The Secret Behind Shrinking Corned Beef

Filed under: Food/Groceries,Health,Retail — Edgar (aka MrConsumer) @ 6:12 am

Clara Peller, the feisty senior who famously questioned the lack of meat in Wendy’s competitors’ burgers, could well reprise her memorable line, “where’s the beef,” when it comes to corned beef.

Cooks across the country surely noticed last week that the plump corned beef brisket they boiled for St. Patrick’s Day emerged from the pot only a fraction of its original size. Most people probably chalked it up to the high fat content of corned beef. But that is only part of the reason.

Had all of us paid more attention to the package the corned beef came in, we would know the primary reason for the shrinkage.


corned beef

corned beef

What?

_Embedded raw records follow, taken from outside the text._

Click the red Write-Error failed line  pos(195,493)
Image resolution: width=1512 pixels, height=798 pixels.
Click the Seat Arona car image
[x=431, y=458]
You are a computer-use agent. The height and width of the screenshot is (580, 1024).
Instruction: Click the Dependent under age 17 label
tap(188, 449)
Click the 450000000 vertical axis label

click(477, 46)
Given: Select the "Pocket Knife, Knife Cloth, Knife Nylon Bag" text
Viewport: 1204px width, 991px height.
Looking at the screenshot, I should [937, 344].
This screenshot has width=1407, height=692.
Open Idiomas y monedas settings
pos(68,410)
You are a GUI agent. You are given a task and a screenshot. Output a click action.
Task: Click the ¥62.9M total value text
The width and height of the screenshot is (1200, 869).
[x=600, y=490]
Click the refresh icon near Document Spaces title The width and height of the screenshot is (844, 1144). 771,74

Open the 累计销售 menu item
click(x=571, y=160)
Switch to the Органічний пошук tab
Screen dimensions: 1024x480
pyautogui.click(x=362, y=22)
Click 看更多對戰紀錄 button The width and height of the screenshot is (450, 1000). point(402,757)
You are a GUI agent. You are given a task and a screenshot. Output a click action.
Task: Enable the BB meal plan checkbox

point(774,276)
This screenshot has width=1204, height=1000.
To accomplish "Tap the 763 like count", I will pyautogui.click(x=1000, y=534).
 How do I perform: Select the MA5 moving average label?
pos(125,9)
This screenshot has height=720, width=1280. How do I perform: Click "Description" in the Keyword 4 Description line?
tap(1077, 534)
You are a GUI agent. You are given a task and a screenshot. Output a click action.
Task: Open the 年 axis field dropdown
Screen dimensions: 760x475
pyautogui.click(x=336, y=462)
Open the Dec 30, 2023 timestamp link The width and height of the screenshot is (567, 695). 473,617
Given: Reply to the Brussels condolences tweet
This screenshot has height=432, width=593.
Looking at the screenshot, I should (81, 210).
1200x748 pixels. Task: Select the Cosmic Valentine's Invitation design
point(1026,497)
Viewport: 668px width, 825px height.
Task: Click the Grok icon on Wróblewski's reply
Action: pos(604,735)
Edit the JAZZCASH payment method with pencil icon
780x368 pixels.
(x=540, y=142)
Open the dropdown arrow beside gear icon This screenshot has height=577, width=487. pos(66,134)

Thirty-five percent watery brine? You bet. And we are not talking about water with a 35% concentration of salt and chemicals that the brisket took a bath in. The solution is actually injected into the meat to plump it up big time. According to meat packers that MrConsumer consulted, while the solution is in deed needed to “corn” the beef, manufacturers that inject their briskets with more than 20% solution are doing so for economic reasons.

A three pound piece of beef brisket plumped up with 35% solution magically becomes about a four pound brisket. That’s how stores can sell raw corned beef in Cryovac packages for only $1.69 a pound around St. Patrick’s Day. And this is all perfectly legal as long as the percentage of solution is stated on the package if over 20%.

One corned beef manufacturer candidly put it this way, “We’re basically selling water.”